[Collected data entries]
○ ○ ○ ○
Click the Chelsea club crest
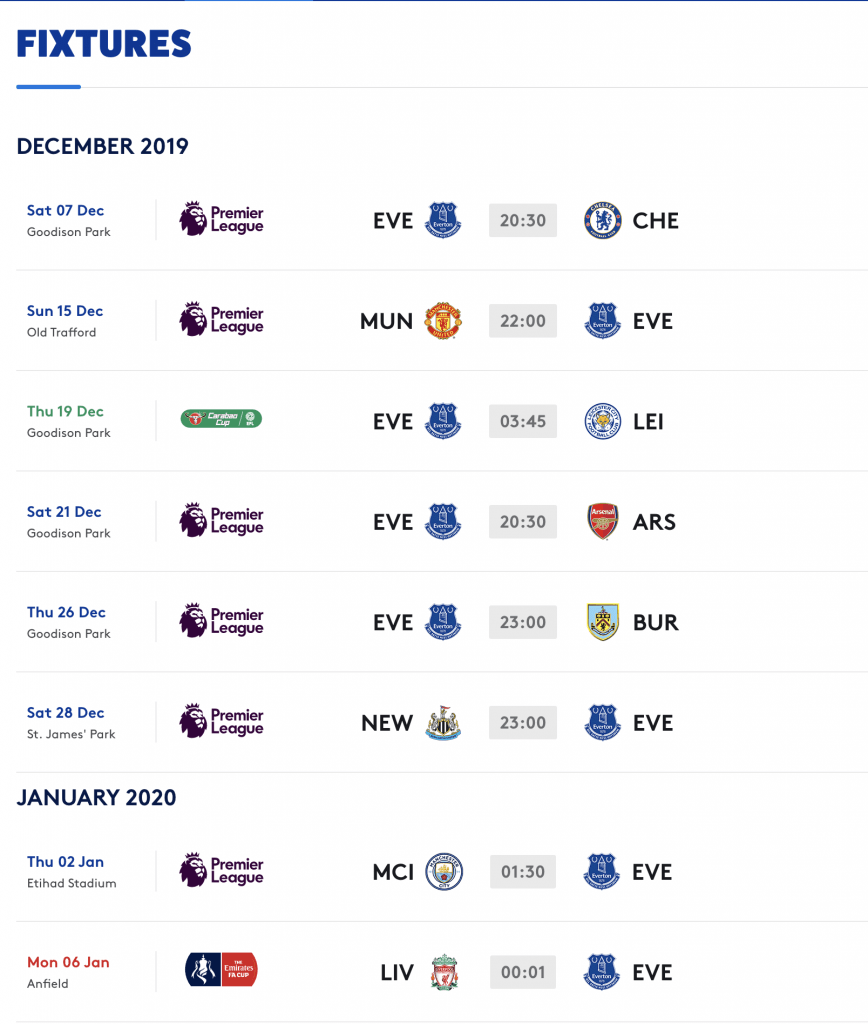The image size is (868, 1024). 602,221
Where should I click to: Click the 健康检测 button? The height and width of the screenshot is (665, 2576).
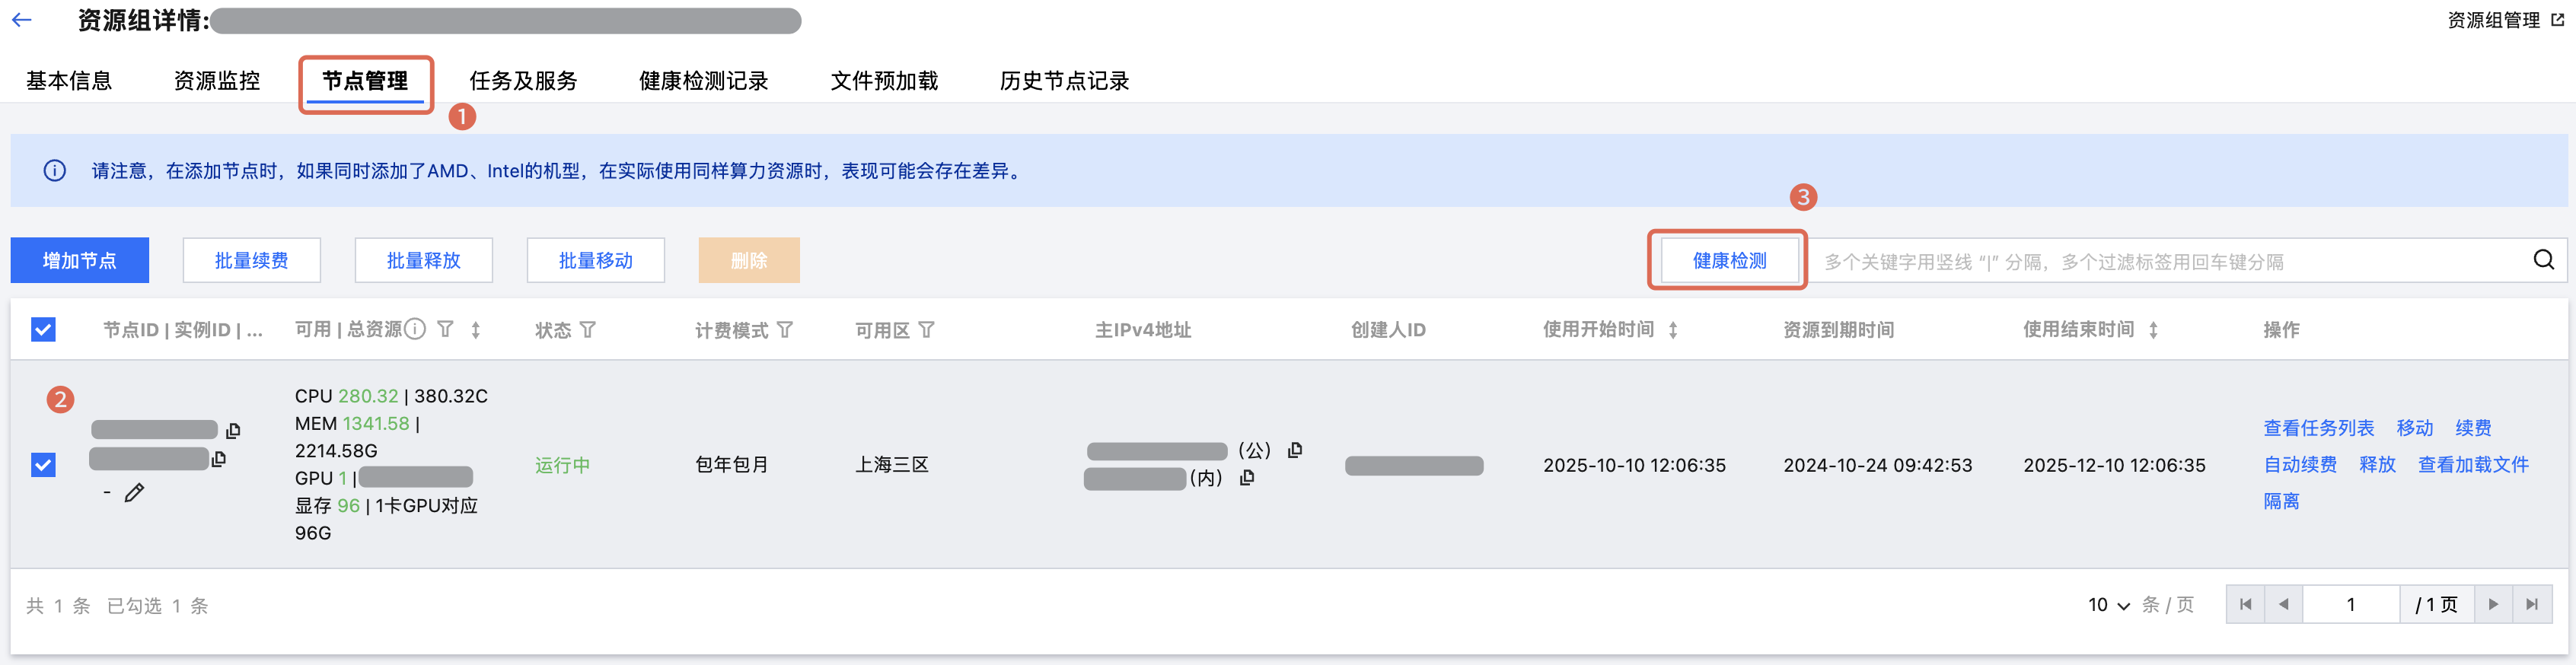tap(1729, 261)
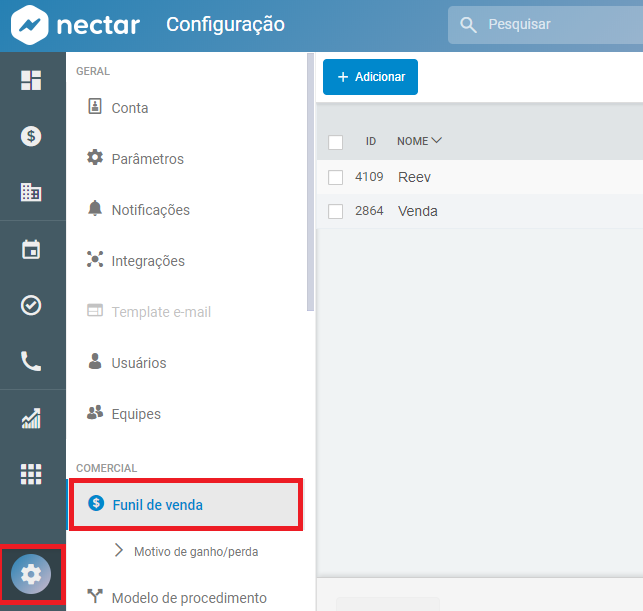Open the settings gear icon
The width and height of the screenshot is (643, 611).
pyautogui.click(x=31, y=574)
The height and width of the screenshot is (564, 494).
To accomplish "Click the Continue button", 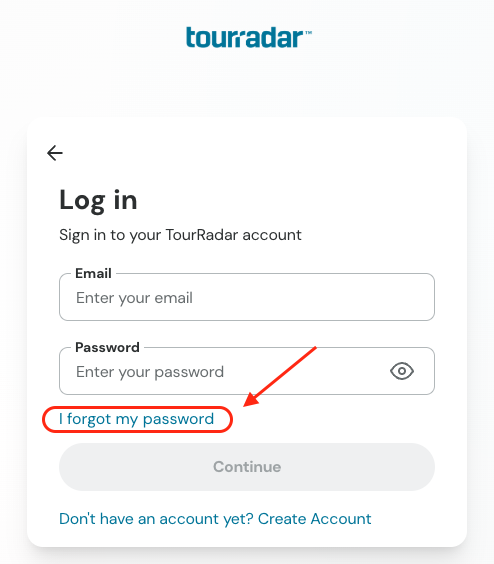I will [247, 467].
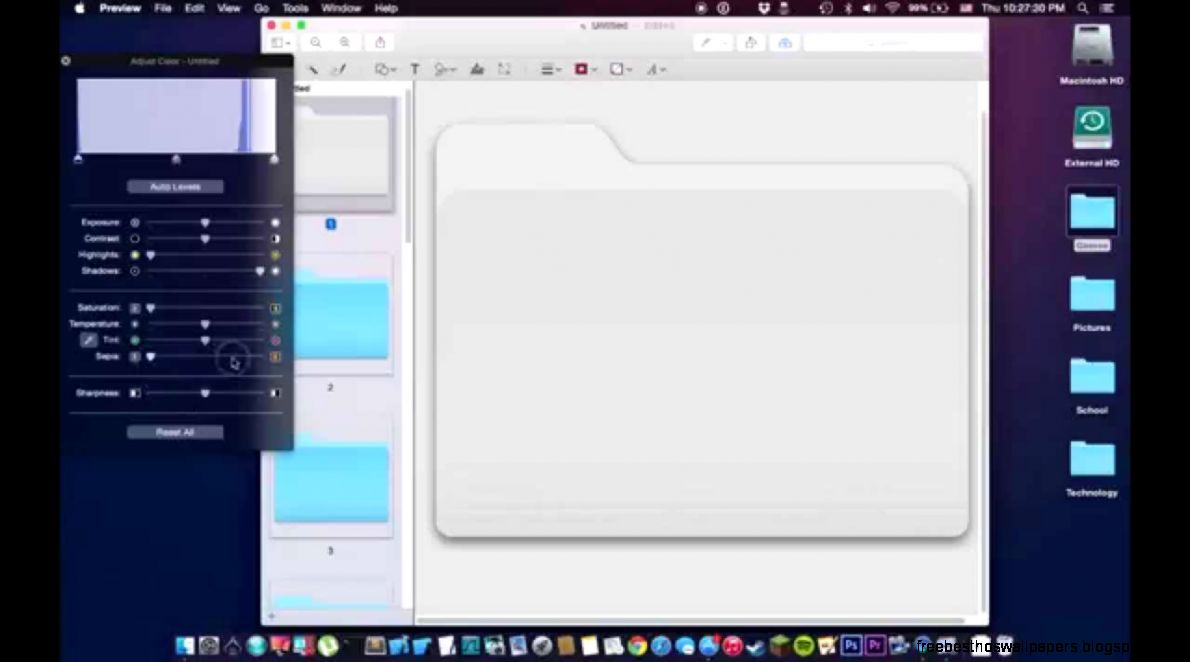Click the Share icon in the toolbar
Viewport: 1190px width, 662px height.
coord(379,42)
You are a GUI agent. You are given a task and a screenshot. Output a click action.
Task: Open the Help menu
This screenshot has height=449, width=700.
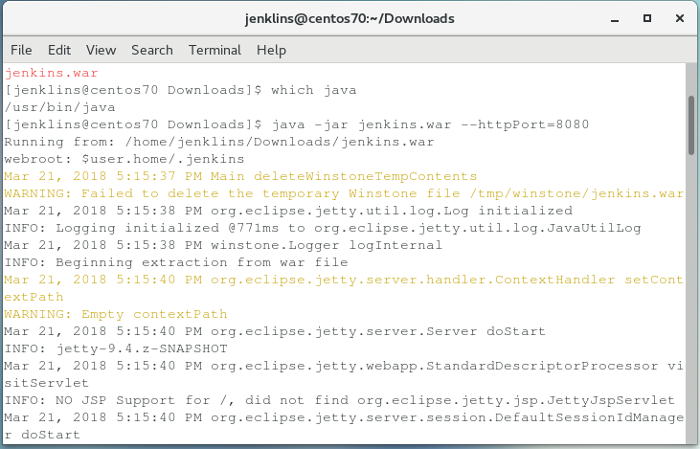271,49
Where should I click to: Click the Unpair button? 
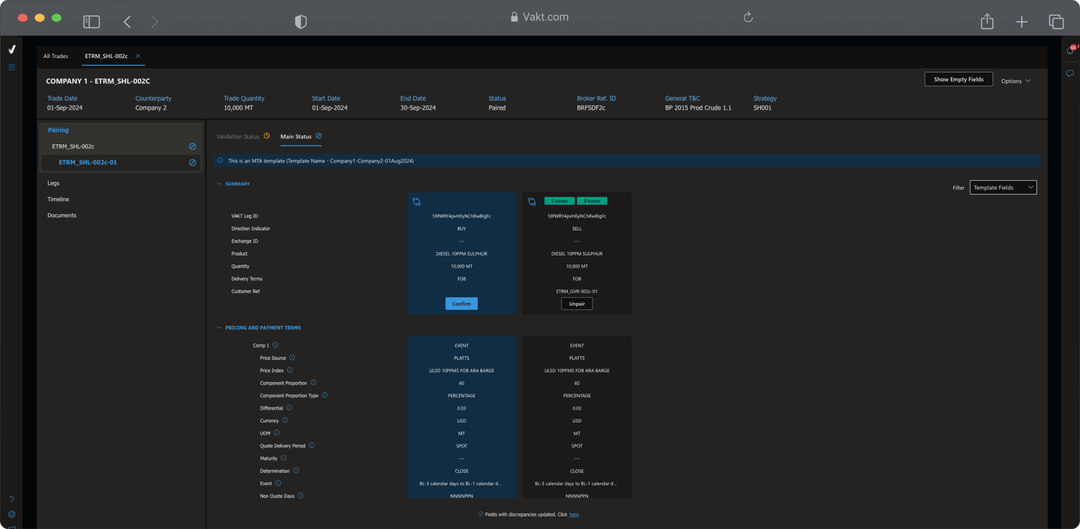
○ ○ ○ ○
(DESCRIPTION OF THE TASK) Only the lines from the one containing "You are a GUI" through the end of the records are wanted, set down exactly and without their pictures.

(SOLUTION)
You are a GUI agent. You are given a task and a screenshot. Output a click action.
Task: Open the Help menu
This screenshot has height=449, width=700.
271,49
Where should I click to: Click the Unpair button? 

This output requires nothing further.